* STATED PROBLEM:
Rewrite the records below, changing each "Instruction" to "Goal" and leaving everything else untouched.

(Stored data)

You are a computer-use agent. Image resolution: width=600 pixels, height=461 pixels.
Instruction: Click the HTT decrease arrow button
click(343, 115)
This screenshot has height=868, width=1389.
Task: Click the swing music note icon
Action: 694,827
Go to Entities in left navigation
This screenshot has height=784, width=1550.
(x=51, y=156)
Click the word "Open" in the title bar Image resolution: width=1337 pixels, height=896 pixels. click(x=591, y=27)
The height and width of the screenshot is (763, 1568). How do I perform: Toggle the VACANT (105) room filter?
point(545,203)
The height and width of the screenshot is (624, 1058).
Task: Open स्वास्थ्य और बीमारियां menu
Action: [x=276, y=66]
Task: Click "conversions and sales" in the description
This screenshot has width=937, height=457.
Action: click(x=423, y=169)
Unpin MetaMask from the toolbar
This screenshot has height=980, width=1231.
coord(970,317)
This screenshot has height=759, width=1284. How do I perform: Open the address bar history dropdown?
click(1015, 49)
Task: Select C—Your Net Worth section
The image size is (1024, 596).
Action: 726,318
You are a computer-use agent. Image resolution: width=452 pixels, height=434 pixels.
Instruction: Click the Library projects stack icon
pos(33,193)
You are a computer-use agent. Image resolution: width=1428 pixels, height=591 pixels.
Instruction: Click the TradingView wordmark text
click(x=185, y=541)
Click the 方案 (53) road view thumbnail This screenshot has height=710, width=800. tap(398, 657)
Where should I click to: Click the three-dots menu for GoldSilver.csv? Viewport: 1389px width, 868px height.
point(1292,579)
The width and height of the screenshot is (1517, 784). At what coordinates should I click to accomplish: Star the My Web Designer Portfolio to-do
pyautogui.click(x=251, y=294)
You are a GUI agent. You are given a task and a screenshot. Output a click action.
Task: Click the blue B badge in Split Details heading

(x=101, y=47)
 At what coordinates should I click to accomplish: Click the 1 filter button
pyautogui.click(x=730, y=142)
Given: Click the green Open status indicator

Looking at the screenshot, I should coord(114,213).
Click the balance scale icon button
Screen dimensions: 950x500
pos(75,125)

* RESPONSE:
You are a computer-use agent. Image resolution: width=600 pixels, height=461 pixels.
Goal: Click the HTT decrease arrow button
click(343, 115)
This screenshot has height=868, width=1389.
Task: Click the swing music note icon
Action: 694,827
Go to Entities in left navigation
This screenshot has height=784, width=1550.
(x=51, y=156)
Click the word "Open" in the title bar Image resolution: width=1337 pixels, height=896 pixels. click(x=591, y=27)
The height and width of the screenshot is (763, 1568). How do I perform: Toggle the VACANT (105) room filter?
point(545,203)
The height and width of the screenshot is (624, 1058).
Task: Open स्वास्थ्य और बीमारियां menu
Action: [x=276, y=66]
Task: Click "conversions and sales" in the description
This screenshot has width=937, height=457.
Action: click(x=423, y=169)
Unpin MetaMask from the toolbar
This screenshot has height=980, width=1231.
coord(970,317)
This screenshot has height=759, width=1284. How do I perform: Open the address bar history dropdown?
click(1015, 49)
Task: Select C—Your Net Worth section
The image size is (1024, 596).
Action: 726,318
You are a computer-use agent. Image resolution: width=452 pixels, height=434 pixels.
Goal: Click the Library projects stack icon
pos(33,193)
You are a computer-use agent. Image resolution: width=1428 pixels, height=591 pixels.
Goal: Click the TradingView wordmark text
click(x=185, y=541)
Click the 方案 (53) road view thumbnail This screenshot has height=710, width=800. tap(398, 657)
Where should I click to: Click the three-dots menu for GoldSilver.csv? Viewport: 1389px width, 868px height.
point(1292,579)
The width and height of the screenshot is (1517, 784). At what coordinates should I click to accomplish: Star the My Web Designer Portfolio to-do
pyautogui.click(x=251, y=294)
You are a GUI agent. You are given a task and a screenshot. Output a click action.
Task: Click the blue B badge in Split Details heading

(x=101, y=47)
 At what coordinates should I click to accomplish: Click the 1 filter button
pyautogui.click(x=730, y=142)
Given: Click the green Open status indicator

Looking at the screenshot, I should coord(114,213).
Click the balance scale icon button
Screen dimensions: 950x500
pos(75,125)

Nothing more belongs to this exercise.